PFF Bancorp on OTC Bulletin Board

 

PFF Bancorp, Inc. the holding company of PFF Bank & Trust, Glencrest Investment Advisors, Inc., and Diversified Builder Services, Inc., announced that arrangements for the transition of trading of the company’s common stock from the New York Stock Exchange to the over-the-counter market have been completed. Trading on the NYSE and the company’s trading symbol “PFB” was discontinued as of the close of the market on July 25, 2008. On July 28, 2008, the company's stock began trading in the over-the-counter market and quoted on the OTC Bulletin Board under the symbol “PFFB.”

The transition to the over-the-counter market will have no effect on PFF Bancorp’s previously announced agreement to be acquired by FBOP Corporation.

This communication is being made, in part, in respect of the proposed business combination involving PFF Bancorp, Inc. and FBOP Corporation. In connection with the proposed transactions, PFF Bancorp, Inc. has filed with the SEC a preliminary proxy statement and other documents regarding the proposed transactions, and plans to file with the SEC a definitive proxy statement as well as other documents regarding the proposed transactions. The definitive proxy statement will be mailed to stockholders of PFF Bancorp, Inc. security holders of PFF Bancorp, Inc. are advised to read the proxy statement and other documents filed with the SEC carefully and in their entirety when they become available because they will contain important information about the proposed transaction.

Security holders may obtain free copies of the preliminary proxy statement and other documents filed with the SEC by PFF Bancorp, Inc., and will be able to obtain free copies of the definitive proxy statement and other relevant documents to be filed with the SEC through the website maintained by the SEC at http://www.sec.gov. Free copies of the preliminary proxy statement and other documents filed with the SEC are also available on the investor relations portion of PFF Bancorp’s Website at www.pffbancorp.com

The company and its directors and executive officers and other persons may be deemed to be participants in the solicitation of proxies in respect of the proposed transaction. Information regarding the company’s directors and executive officers is available in its Annual Report on Form 10-K for the year ended March 31, 2008, which was filed with the SEC on June 19, 2008. Other information regarding the participants in the proxy solicitation and a description of their direct and indirect interests, by security holdings or otherwise, are contained in the preliminary proxy statement and will be contained in other relevant materials to be filed with the SEC (and will be contained in the definitive proxy statement and other relevant materials to be filed with the SEC when they become available).

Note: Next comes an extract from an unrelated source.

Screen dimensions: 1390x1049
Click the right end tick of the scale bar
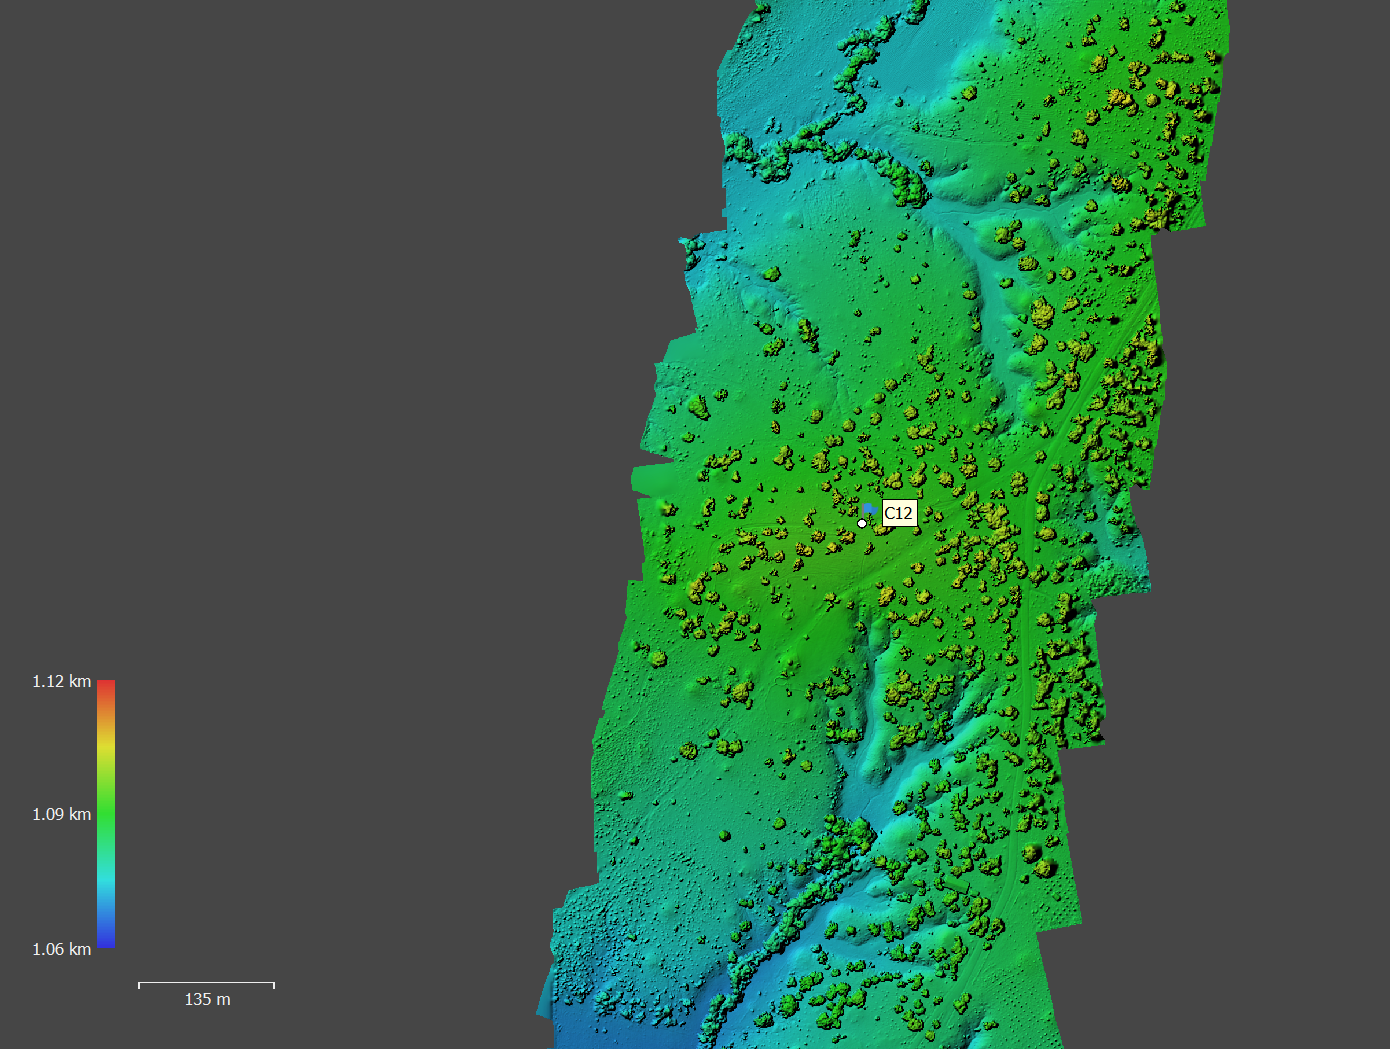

These forward-looking statements may relate to, among other things, expectations of the business environment in which the company operates, projections of future performance, perceived opportunities in the market and statements regarding the company’s strategic objectives. These forward-looking statements are based upon current management expectations and may therefore involve risks and uncertainties. The company’s actual results or performance may differ materially from those suggested, expressed, or implied by forward-looking statements due to a wide range of factors including, but not limited to, the general business environment, the California real estate market, competitive conditions in the business and geographic areas in which the company conducts its business, regulatory actions or changes, actions by lenders and customers, the risk that the merger is not consummated due to failure to receive regulatory approval, stockholder approval or due to other events, and other risks detailed in the company’s reports filed with the Securities and Exchange Commission, including the Annual Report on Form 10-K for the fiscal year ended March 31, 2008.